What you will do:
In the entries below, find the line with "This screenshot has height=473, width=875." and the line with "Task: Open Search"; give again those lines and every line between them, exactly.

Listed entries:
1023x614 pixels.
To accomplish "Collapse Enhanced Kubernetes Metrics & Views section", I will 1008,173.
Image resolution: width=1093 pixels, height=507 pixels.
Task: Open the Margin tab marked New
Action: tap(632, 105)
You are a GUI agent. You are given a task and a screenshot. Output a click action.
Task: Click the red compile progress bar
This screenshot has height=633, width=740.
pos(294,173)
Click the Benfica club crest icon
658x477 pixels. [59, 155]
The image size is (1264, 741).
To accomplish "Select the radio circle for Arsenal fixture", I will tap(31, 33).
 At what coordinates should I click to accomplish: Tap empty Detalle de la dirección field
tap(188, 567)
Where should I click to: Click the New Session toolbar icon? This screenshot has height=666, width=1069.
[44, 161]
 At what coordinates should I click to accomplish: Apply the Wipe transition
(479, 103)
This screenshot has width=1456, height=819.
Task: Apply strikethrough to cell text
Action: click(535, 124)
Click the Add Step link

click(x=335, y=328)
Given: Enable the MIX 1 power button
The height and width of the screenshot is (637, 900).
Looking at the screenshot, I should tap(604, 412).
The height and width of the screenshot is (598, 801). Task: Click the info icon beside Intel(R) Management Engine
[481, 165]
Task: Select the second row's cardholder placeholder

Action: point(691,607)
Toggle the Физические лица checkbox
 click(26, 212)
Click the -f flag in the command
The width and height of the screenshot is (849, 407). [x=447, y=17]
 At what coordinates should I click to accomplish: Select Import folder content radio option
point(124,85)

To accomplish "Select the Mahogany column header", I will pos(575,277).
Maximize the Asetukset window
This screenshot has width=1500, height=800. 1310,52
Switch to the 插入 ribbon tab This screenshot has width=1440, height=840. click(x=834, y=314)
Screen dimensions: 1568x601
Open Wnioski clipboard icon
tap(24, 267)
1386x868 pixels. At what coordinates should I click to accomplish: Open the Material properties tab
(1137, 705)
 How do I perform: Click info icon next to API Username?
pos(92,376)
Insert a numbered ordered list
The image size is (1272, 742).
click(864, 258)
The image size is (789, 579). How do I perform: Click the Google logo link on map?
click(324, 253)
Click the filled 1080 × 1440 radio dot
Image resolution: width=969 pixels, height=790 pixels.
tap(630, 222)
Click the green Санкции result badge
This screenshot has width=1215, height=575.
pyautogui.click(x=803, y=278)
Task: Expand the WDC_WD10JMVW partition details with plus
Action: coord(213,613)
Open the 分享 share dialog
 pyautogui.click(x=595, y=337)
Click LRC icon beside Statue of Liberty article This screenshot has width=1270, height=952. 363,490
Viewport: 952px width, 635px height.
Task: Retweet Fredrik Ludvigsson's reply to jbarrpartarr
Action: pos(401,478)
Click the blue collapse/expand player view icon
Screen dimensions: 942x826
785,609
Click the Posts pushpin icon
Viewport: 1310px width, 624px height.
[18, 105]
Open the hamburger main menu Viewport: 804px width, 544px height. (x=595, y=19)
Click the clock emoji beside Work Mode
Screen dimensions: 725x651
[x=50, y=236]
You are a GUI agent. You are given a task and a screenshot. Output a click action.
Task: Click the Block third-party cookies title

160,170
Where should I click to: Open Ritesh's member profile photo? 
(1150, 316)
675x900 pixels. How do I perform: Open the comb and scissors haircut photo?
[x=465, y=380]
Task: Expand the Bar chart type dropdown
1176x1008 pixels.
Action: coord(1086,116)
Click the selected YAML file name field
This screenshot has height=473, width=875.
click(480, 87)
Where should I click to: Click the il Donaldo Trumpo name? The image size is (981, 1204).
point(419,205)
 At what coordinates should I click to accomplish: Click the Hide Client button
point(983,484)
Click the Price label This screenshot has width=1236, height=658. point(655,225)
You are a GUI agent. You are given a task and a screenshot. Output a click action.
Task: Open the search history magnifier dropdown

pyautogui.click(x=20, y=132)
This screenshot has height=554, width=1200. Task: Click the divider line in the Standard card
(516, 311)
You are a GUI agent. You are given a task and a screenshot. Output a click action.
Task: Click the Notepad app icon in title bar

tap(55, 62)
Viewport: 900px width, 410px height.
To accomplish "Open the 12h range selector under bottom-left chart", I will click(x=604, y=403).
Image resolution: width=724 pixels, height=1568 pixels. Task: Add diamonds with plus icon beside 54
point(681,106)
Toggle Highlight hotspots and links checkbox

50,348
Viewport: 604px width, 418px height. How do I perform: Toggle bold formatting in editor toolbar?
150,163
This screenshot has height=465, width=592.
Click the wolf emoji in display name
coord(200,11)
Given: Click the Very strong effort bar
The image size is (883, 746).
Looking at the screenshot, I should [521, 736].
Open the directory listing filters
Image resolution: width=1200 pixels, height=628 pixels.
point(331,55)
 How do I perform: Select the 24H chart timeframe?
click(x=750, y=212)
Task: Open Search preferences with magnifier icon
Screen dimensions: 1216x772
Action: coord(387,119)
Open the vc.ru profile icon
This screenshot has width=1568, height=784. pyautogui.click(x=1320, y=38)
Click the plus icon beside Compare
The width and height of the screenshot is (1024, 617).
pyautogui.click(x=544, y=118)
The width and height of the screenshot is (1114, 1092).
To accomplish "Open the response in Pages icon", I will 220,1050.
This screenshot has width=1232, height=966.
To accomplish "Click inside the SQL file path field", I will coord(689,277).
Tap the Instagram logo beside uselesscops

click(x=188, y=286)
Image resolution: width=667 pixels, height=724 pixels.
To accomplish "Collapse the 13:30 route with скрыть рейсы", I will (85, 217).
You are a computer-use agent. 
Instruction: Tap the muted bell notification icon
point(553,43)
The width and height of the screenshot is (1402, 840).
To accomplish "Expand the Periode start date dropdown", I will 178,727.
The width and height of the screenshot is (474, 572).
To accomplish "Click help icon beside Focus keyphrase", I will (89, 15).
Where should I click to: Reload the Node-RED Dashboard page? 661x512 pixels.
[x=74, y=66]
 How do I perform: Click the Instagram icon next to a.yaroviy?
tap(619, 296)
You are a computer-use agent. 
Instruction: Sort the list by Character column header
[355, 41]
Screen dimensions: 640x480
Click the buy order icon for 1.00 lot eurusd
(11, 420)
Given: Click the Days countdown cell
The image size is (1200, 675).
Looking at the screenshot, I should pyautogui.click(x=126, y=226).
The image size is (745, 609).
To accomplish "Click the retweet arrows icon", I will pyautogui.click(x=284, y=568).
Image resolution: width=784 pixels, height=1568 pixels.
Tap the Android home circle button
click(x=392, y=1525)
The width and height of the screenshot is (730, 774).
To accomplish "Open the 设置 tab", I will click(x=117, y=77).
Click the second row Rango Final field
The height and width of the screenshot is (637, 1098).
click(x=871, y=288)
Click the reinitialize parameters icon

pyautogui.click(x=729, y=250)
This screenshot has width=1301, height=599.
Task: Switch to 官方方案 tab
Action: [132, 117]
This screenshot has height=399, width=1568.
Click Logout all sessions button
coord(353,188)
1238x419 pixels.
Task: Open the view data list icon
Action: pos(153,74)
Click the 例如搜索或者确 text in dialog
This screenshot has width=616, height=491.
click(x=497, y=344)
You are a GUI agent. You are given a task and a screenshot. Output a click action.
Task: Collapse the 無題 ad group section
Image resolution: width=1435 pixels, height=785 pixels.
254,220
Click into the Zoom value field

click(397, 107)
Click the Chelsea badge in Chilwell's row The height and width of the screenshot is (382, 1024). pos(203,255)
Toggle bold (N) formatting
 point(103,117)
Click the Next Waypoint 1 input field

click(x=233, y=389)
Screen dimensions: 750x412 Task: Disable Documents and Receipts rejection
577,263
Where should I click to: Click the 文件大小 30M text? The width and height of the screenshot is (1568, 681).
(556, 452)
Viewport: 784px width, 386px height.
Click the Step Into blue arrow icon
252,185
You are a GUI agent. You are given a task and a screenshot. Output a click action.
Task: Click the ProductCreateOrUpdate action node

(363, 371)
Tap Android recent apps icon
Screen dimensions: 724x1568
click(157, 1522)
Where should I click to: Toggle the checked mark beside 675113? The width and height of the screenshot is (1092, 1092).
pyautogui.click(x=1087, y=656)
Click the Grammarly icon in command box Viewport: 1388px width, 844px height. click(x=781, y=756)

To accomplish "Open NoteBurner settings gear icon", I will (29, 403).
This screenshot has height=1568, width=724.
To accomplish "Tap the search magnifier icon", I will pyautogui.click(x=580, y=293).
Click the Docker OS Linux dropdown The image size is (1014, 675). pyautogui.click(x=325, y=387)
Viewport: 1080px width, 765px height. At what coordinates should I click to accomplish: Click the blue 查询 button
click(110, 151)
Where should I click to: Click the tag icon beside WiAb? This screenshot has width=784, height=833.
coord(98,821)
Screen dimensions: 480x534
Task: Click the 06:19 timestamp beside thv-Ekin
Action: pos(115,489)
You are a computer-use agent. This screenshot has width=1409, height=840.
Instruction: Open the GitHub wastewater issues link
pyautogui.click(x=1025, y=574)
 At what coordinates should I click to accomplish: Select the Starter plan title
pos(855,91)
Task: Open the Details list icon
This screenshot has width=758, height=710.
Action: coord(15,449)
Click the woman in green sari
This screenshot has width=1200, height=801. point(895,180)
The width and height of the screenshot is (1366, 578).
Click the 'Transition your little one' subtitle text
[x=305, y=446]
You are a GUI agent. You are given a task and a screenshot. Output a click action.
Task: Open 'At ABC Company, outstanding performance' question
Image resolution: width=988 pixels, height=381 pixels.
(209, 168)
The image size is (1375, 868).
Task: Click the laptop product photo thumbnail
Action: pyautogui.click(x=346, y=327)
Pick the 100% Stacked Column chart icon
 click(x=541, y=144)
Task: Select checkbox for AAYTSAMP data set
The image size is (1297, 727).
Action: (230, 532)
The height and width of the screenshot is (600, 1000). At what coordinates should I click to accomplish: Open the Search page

Final answer:
This screenshot has height=473, width=875.
click(480, 87)
Where should I click to: Click the il Donaldo Trumpo name? The image size is (981, 1204).
point(419,205)
 At what coordinates should I click to accomplish: Click the Hide Client button
point(983,484)
Click the Price label This screenshot has width=1236, height=658. point(655,225)
You are a GUI agent. You are given a task and a screenshot. Output a click action.
Task: Open the search history magnifier dropdown

pyautogui.click(x=20, y=132)
This screenshot has height=554, width=1200. Task: Click the divider line in the Standard card
(516, 311)
You are a GUI agent. You are given a task and a screenshot. Output a click action.
Task: Click the Notepad app icon in title bar

tap(55, 62)
Viewport: 900px width, 410px height.
To accomplish "Open the 12h range selector under bottom-left chart", I will click(x=604, y=403).
Image resolution: width=724 pixels, height=1568 pixels. Task: Add diamonds with plus icon beside 54
point(681,106)
Toggle Highlight hotspots and links checkbox

50,348
Viewport: 604px width, 418px height. How do I perform: Toggle bold formatting in editor toolbar?
150,163
This screenshot has height=465, width=592.
Click the wolf emoji in display name
coord(200,11)
Given: Click the Very strong effort bar
The image size is (883, 746).
Looking at the screenshot, I should [521, 736].
Open the directory listing filters
Image resolution: width=1200 pixels, height=628 pixels.
point(331,55)
 How do I perform: Select the 24H chart timeframe?
click(x=750, y=212)
Task: Open Search preferences with magnifier icon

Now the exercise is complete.